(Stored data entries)
┌────────
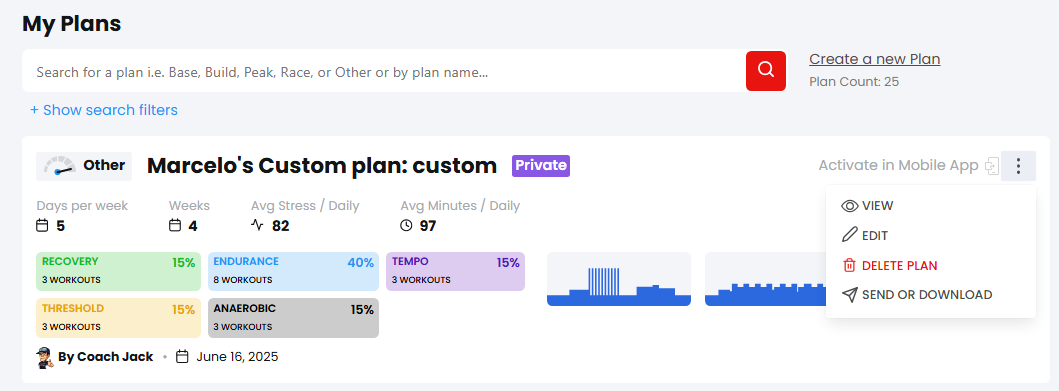The image size is (1059, 391).
Task: Click Activate in Mobile App text
Action: [898, 165]
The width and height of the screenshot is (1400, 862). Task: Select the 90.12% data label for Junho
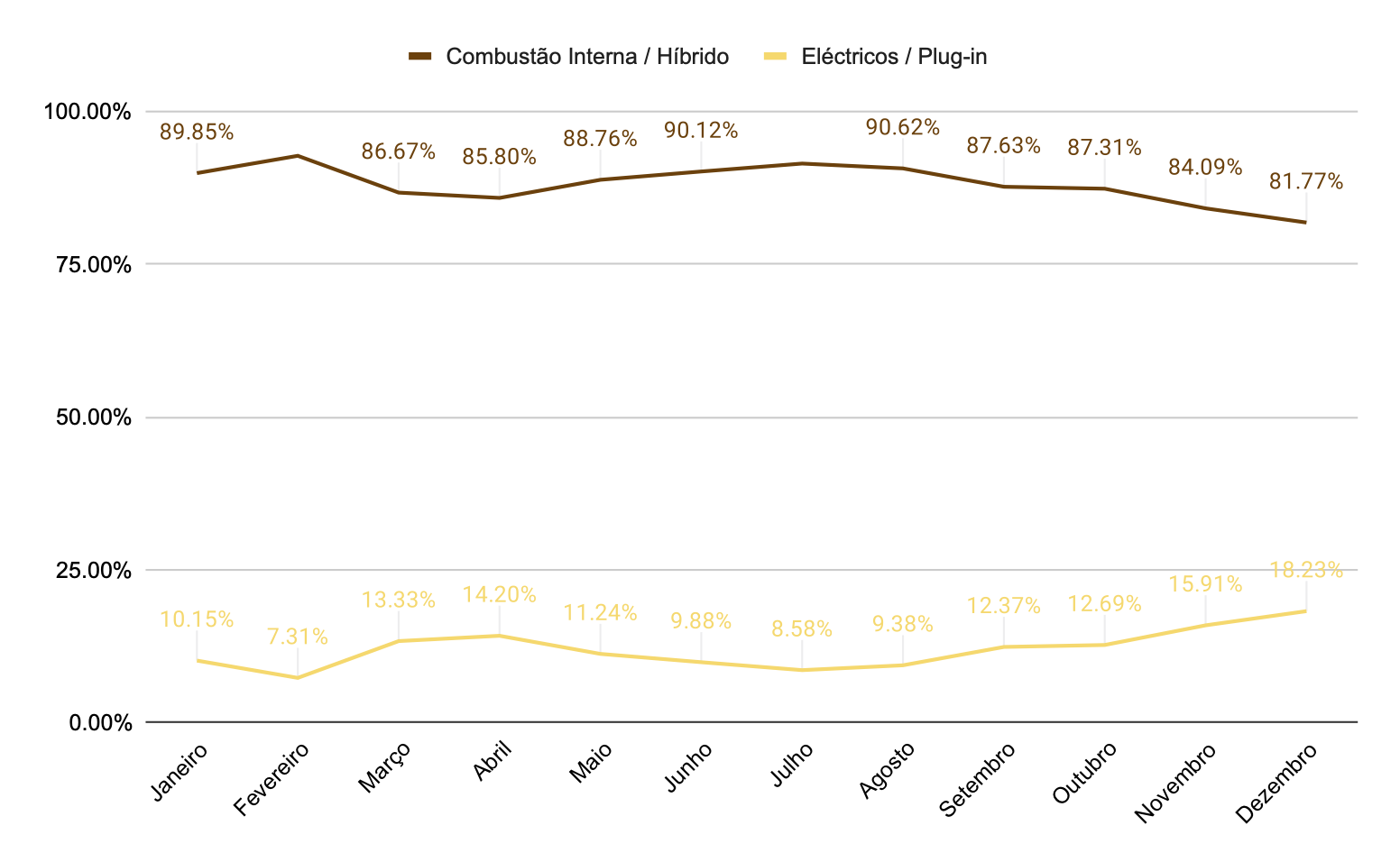(701, 131)
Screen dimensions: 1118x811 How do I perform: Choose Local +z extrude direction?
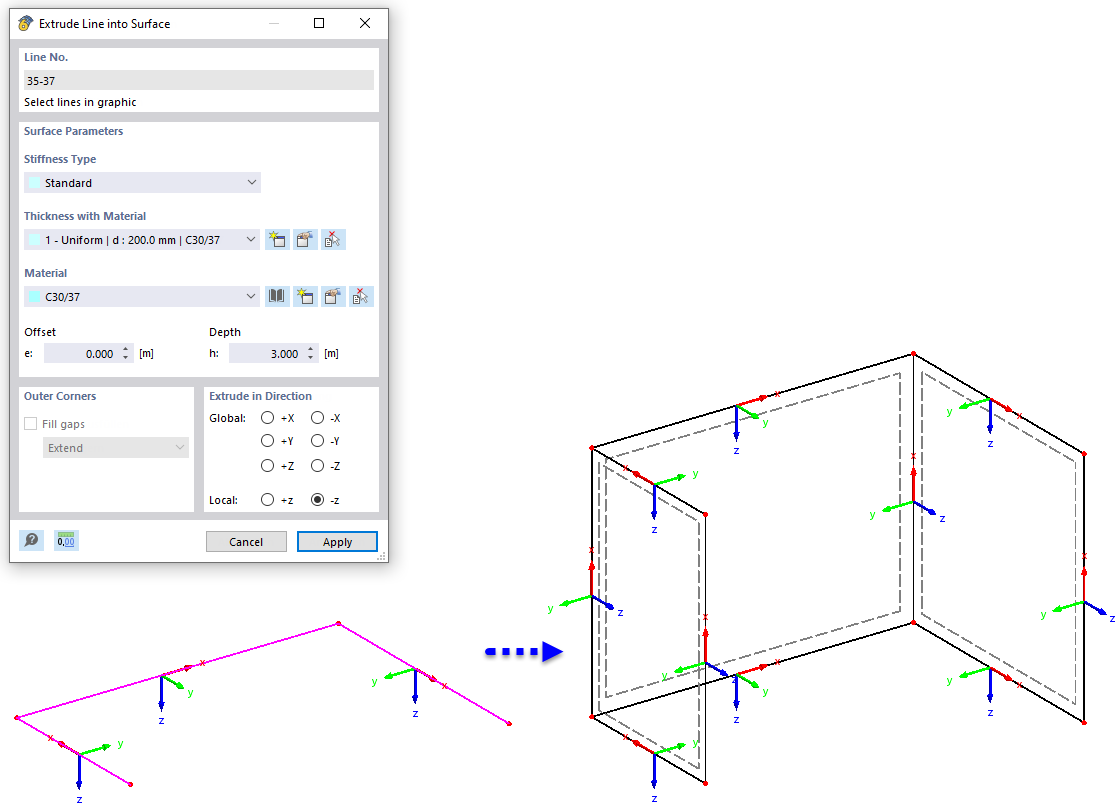(268, 499)
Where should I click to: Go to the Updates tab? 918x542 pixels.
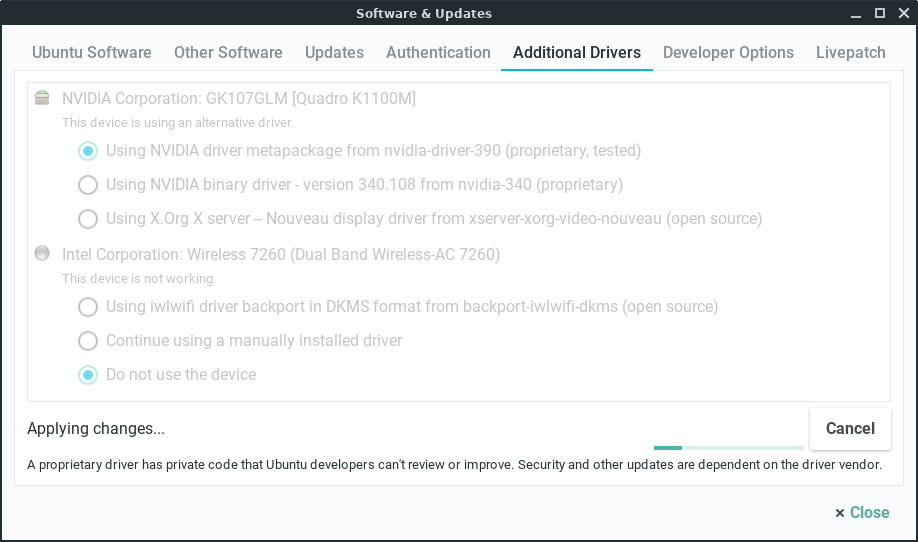tap(334, 53)
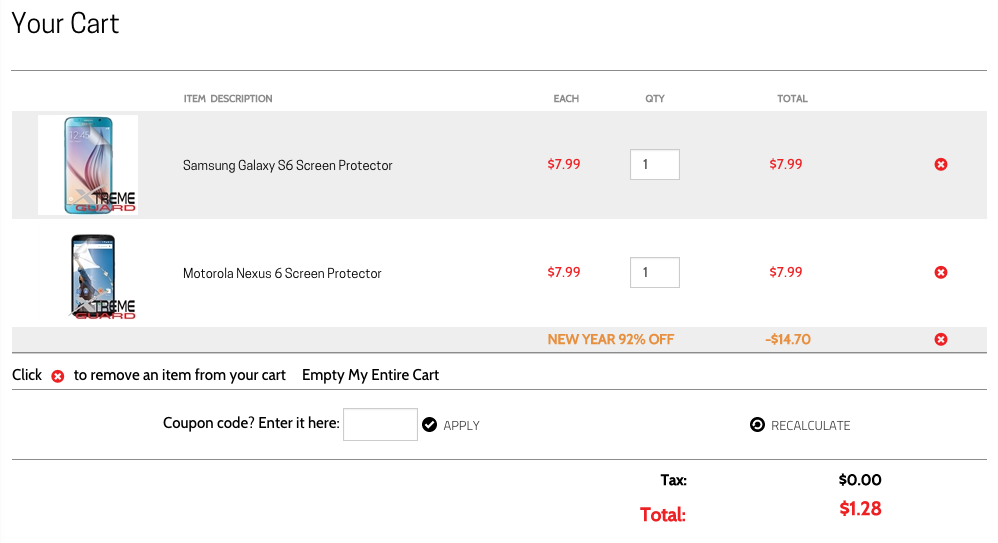Click the circular arrow Recalculate icon
Image resolution: width=998 pixels, height=543 pixels.
757,425
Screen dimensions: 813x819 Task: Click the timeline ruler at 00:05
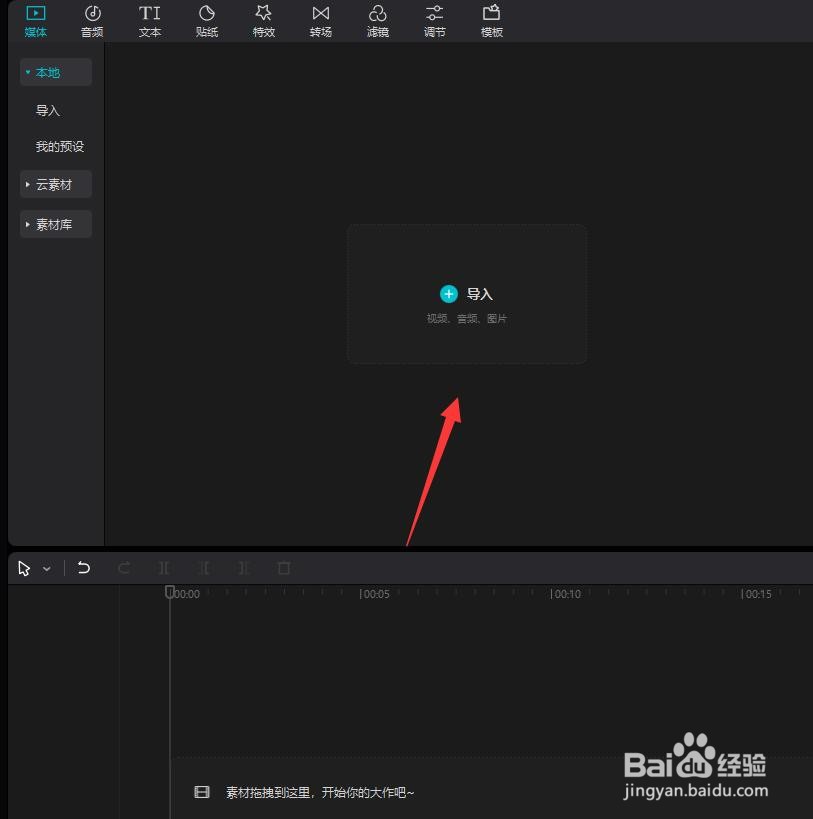(360, 592)
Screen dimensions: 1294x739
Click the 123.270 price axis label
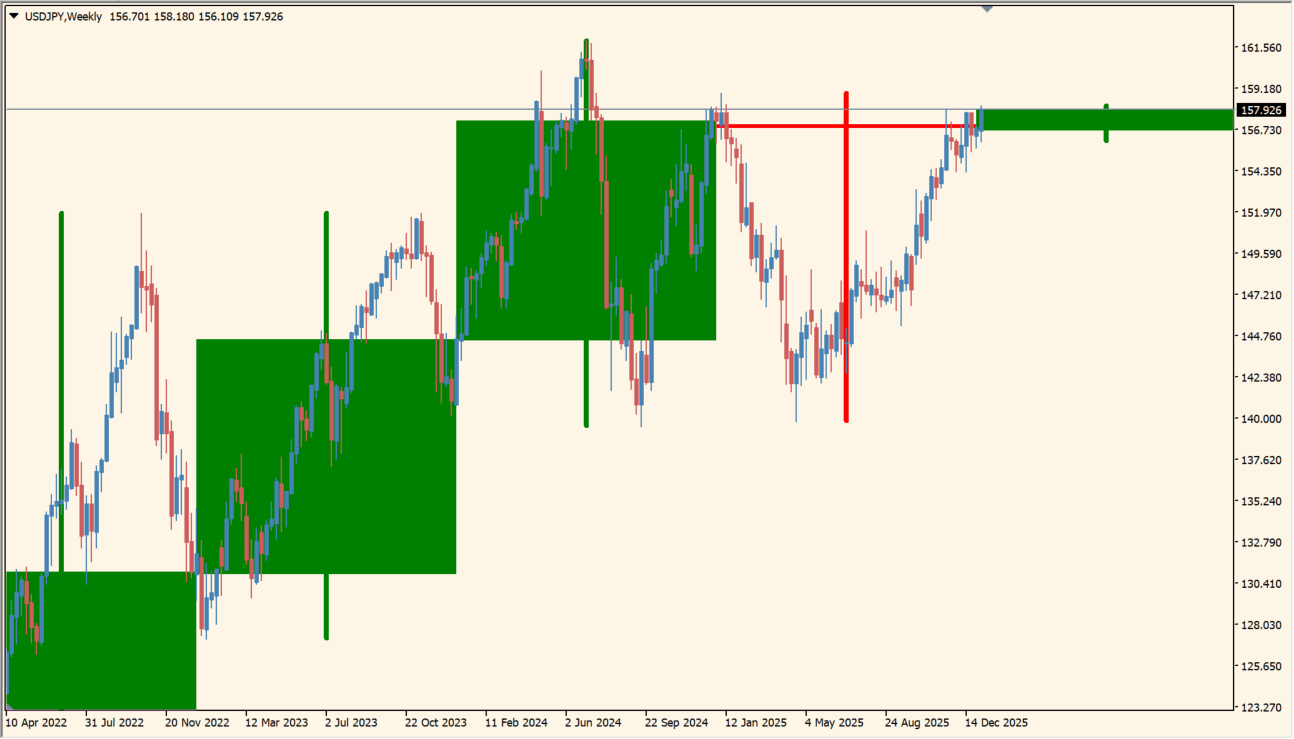[1260, 707]
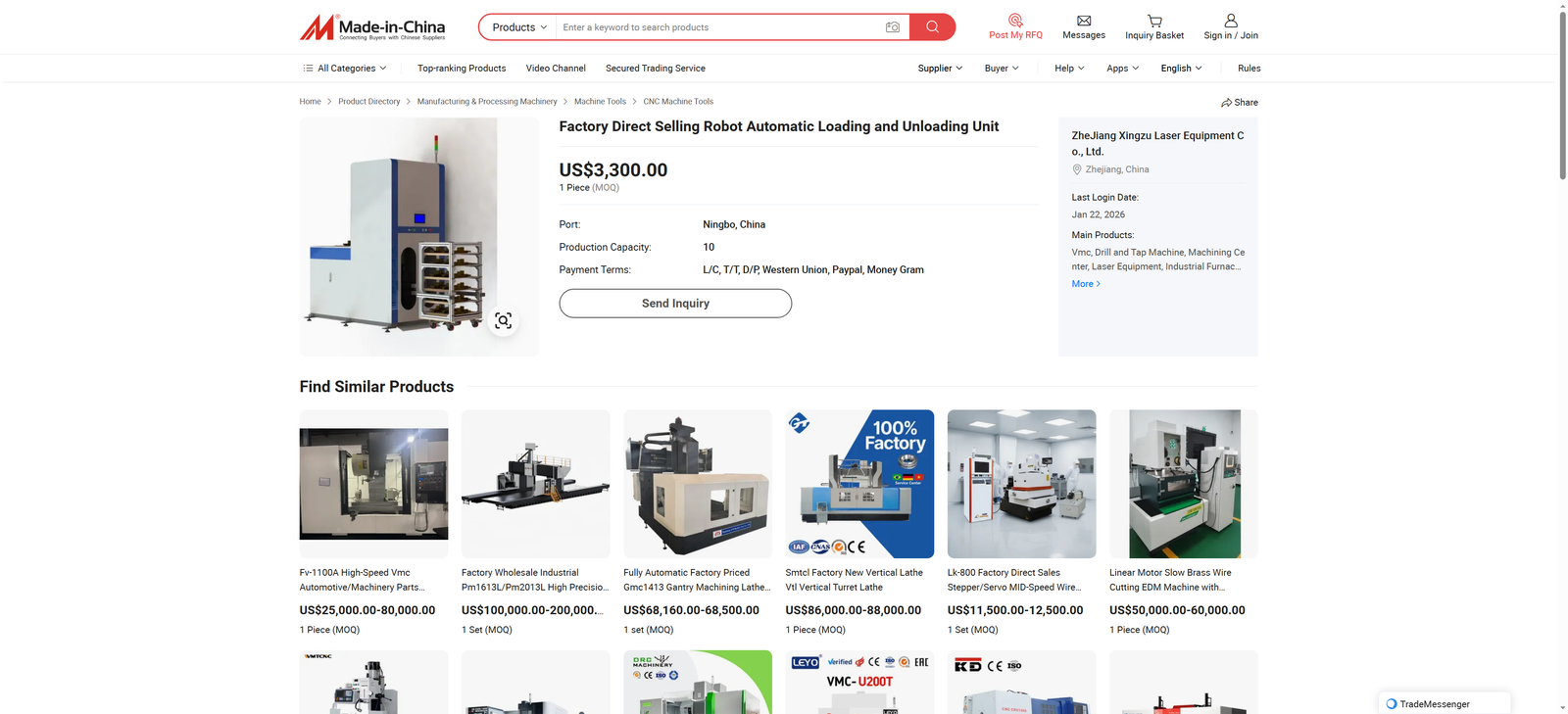This screenshot has width=1568, height=714.
Task: Open Top-ranking Products menu item
Action: [x=462, y=69]
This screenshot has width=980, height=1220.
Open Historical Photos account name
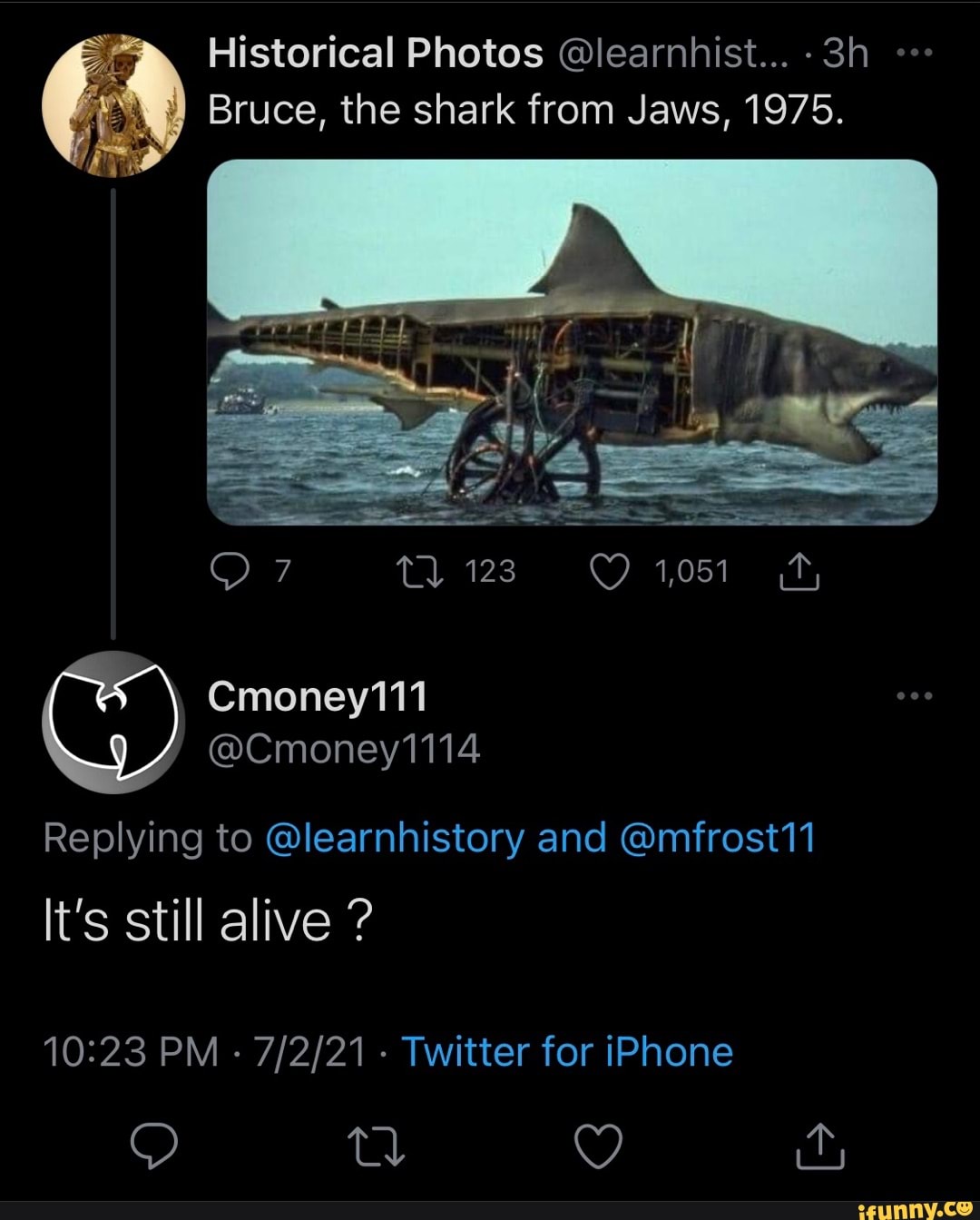tap(375, 54)
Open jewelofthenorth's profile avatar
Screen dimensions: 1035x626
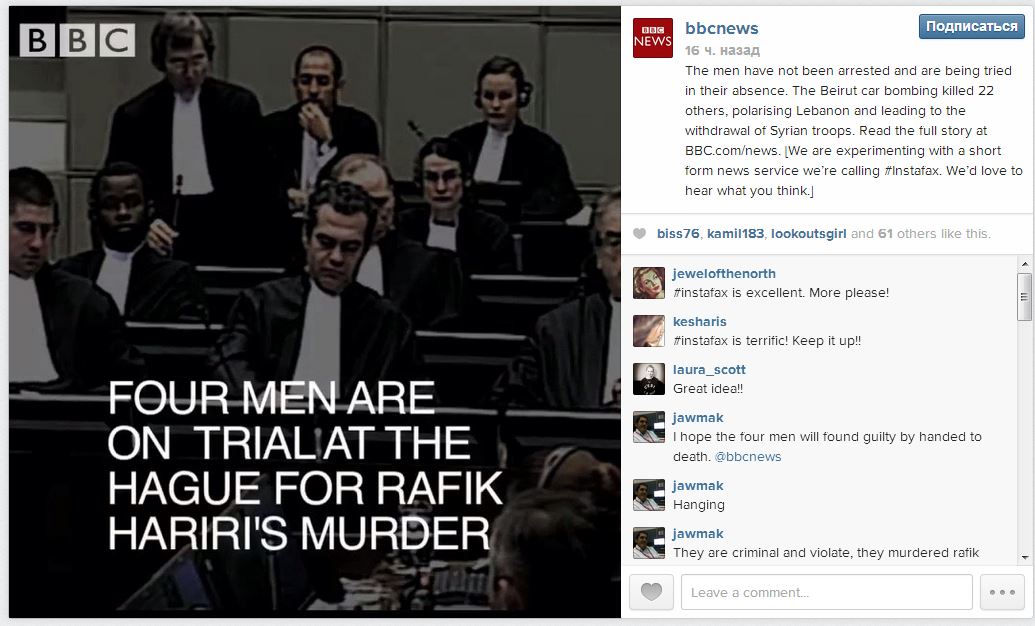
└────────
* **EXERCISE AIM**: Pictures excluded, return exactly the lines from the one with "Open jewelofthenorth's profile avatar" through the final line of the entries above, both included.

* **ANSWER SECTION**:
Open jewelofthenorth's profile avatar
Screen dimensions: 1035x626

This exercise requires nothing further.